MONUMENTENBELEID VERLOOPT ZOALS DE BEDOELING WAS: Interview met wethouder Jaap Schuijt

Begin november 2003 was er een algemene discussie tussen de monumentencommissie en het college van B&W. De conclusie is dat het beleid in Lisse wat betreft monumenten goed is, ondanks dat er af en toe wrijving is over bepaalde panden. Er zijn nu 17 gemeentelijke monumenten.

door Arie in ’t Veld Fotografie Hans Smulders e.a.

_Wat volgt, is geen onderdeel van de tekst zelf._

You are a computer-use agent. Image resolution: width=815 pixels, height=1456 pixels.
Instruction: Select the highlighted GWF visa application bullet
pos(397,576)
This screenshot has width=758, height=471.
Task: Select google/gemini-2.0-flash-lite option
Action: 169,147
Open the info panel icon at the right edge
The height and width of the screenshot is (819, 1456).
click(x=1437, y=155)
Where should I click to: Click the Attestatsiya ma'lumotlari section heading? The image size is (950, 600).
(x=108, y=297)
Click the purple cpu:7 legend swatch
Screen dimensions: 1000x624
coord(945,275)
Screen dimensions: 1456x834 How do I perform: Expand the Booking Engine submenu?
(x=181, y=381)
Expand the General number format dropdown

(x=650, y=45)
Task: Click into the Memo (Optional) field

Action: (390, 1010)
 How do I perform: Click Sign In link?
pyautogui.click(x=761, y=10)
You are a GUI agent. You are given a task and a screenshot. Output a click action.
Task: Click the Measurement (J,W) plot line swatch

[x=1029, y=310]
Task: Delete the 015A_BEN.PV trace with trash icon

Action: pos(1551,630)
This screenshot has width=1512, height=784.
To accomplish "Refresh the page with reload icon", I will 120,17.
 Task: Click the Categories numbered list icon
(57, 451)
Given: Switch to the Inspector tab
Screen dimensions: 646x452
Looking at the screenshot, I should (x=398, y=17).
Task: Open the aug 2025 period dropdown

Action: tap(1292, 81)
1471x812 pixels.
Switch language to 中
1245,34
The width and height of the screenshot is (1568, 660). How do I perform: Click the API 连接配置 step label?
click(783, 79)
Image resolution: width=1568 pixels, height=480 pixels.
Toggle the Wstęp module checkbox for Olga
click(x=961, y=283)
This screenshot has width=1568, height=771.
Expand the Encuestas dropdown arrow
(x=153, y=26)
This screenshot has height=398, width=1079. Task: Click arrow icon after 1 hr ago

NIEUWSBLAD Jaargang 3 nummer 1, januari 2004

Er is niks mis met de wijze waarop de gemeente Lisse omgaat met de gemeentelijke monumenten. Dat is de teneur die valt te proeven als met leden van het college van B en W over het beleid ten aanzien van de gemeentelijke monumenten wordt gesproken. Af en toe verloopt er wel eens iets anders dan de bedoeling was, maar dat doet niet af aan het feit dat het beleid goed op poten staat en er ook naar wordt gehandeld.

Voor een aantal leden van de gemeenteraad is het Monumentenbeleid in Lisse niet duidelijk genoeg, met tot gevolg dat begin november 2003 een discussie over het monumentenbeleid plaatsvond. Eerder lieten raadsleden al weten geconstateerd te hebben dat het college af en toe de nodige proble­men heeft met het zorgvuldig en objectief aanwijzen van panden als beschermd monument. Vooral de uitspraak van de bestuursrechter inzake sigarenmagazijn Juliana in de Kanaalstraat baarde enkele raadsleden zor­gen. En als er straks een sloopvergunning wordt afgegeven, gaat er een karakteristiek stukje Lisse verloren.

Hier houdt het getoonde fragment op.